**WORK REQUEST**
Copy the whole review of the Tesco book below word for word, with no changes.

I DON’T POSSESS a Tesco Clubcard. I’m not exactly unusual in this, but there are 25 million of them in wallets and purses out there across the UK, which is getting on for half the population.
One reason I don’t have one is that I never shop there. When I discern that the organisation I am giving my custom to aspires to world domination, I feel less enthusiastic about spending money with them. Now, having read Andrew Simms’ scintillating critique of the mega-chain store, I will certainly not be adding a Clubcard to my collection.
One of the fascinating revelations in the book is just how much data they keep on the 10 million people who are actively using their cards. Their names, addresses and mobile phone numbers, of course, but also their socio-economic profiles, where they shop and when, which magazines they buy, which brands they are particularly loyal to, whether they have pets, and a range of other details about purchases and habits. Even more disturbing is the prospect of the government’s plans to link biometric data on their ID cards with the supermarket data on all of us.
Privacy this isn’t. Nor is it much benefit, either. Simms reveals that, to earn enough points to get one of the much-heralded computers for your school, you have to spend a quarter of a million pounds with Tesco.
I have to declare an interest reviewing the book. I worked with the author at the New Economics Foundation on the Clone Town campaign, and a fascinating experience it was. The report Clone Town Britain may not have rescued our high streets from homogenisation, but it did introduce into the language a potent phrase that has a momentum of its own.
The mere expression ‘clone town’ seems to carry within it the determination that something should be done. But what the Tescopoly book reveals is the dangers beyond that of our lax competition regulation.

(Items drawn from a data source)
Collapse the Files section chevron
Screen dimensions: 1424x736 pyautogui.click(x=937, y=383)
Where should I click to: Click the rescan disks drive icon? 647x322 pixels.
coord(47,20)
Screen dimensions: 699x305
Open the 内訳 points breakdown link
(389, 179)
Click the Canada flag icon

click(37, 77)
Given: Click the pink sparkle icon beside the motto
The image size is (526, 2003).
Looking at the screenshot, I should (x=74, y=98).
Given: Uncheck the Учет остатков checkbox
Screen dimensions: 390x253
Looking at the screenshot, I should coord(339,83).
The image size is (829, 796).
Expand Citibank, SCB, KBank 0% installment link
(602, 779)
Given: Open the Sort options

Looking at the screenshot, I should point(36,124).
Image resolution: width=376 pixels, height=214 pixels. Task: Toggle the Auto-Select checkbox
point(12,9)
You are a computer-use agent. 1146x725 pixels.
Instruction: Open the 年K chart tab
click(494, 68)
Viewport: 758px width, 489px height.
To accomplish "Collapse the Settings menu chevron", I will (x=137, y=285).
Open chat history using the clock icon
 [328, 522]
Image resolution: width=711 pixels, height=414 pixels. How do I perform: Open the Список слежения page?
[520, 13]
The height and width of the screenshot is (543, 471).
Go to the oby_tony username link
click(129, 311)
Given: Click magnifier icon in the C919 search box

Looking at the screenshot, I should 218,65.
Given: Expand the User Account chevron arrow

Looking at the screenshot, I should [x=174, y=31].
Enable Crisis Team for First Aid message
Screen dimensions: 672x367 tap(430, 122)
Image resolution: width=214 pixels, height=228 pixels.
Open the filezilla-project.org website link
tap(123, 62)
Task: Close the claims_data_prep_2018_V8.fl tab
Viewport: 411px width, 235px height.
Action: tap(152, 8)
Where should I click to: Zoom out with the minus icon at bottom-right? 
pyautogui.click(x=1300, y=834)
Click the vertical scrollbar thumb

**EXPECTED ANSWER**
I DON’T POSSESS a Tesco Clubcard. I’m not exactly unusual in this, but there are 25 million of them in wallets and purses out there across the UK, which is getting on for half the population.
One reason I don’t have one is that I never shop there. When I discern that the organisation I am giving my custom to aspires to world domination, I feel less enthusiastic about spending money with them. Now, having read Andrew Simms’ scintillating critique of the mega-chain store, I will certainly not be adding a Clubcard to my collection.
One of the fascinating revelations in the book is just how much data they keep on the 10 million people who are actively using their cards. Their names, addresses and mobile phone numbers, of course, but also their socio-economic profiles, where they shop and when, which magazines they buy, which brands they are particularly loyal to, whether they have pets, and a range of other details about purchases and habits. Even more disturbing is the prospect of the government’s plans to link biometric data on their ID cards with the supermarket data on all of us.
Privacy this isn’t. Nor is it much benefit, either. Simms reveals that, to earn enough points to get one of the much-heralded computers for your school, you have to spend a quarter of a million pounds with Tesco.
I have to declare an interest reviewing the book. I worked with the author at the New Economics Foundation on the Clone Town campaign, and a fascinating experience it was. The report Clone Town Britain may not have rescued our high streets from homogenisation, but it did introduce into the language a potent phrase that has a momentum of its own.
The mere expression ‘clone town’ seems to carry within it the determination that something should be done. But what the Tescopoly book reveals is the dangers beyond that of our lax competition regulation.